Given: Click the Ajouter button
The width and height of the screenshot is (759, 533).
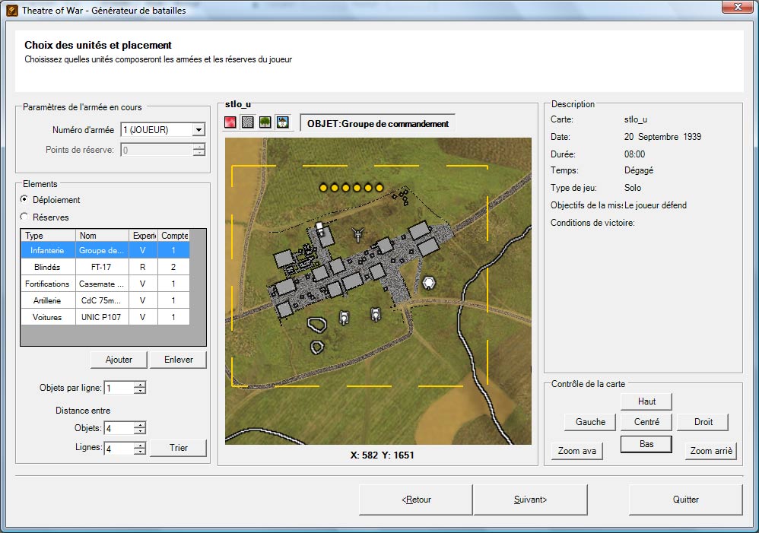Looking at the screenshot, I should tap(119, 360).
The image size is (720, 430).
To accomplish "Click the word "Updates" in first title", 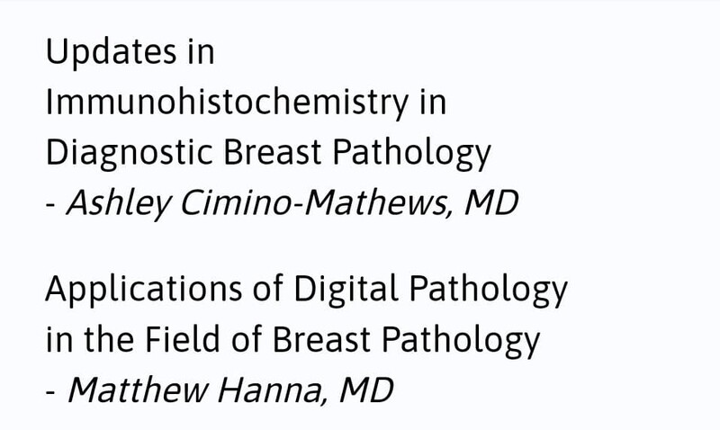I will coord(111,53).
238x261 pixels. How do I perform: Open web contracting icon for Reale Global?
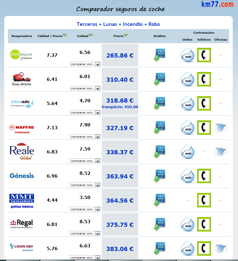[x=187, y=152]
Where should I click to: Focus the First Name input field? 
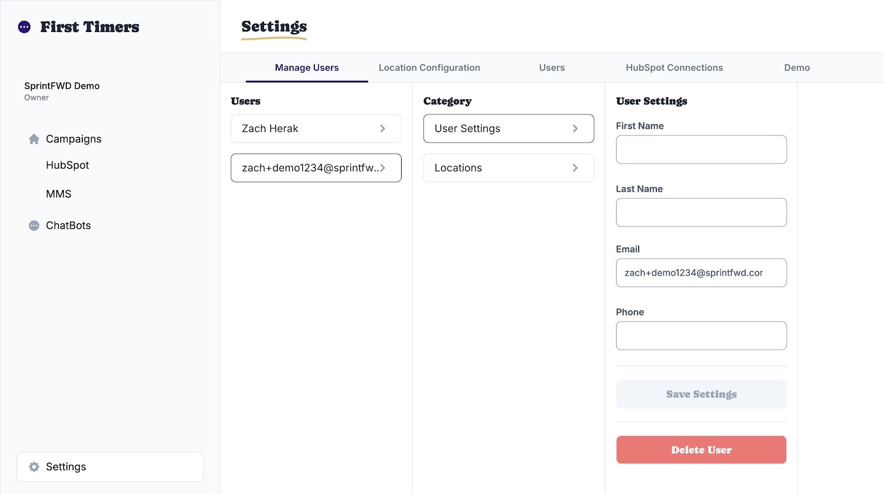701,150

EXERCISE GOAL :: I need the lines from the line holding "238x261 pixels. How" through the end of the material, inclusive, restated word for word and without pictures.

SOLUTION BELOW ::
238x261 pixels. How do I perform: Open web contracting icon for Reale Global?
[x=187, y=152]
Where should I click to: Focus the First Name input field? 
701,150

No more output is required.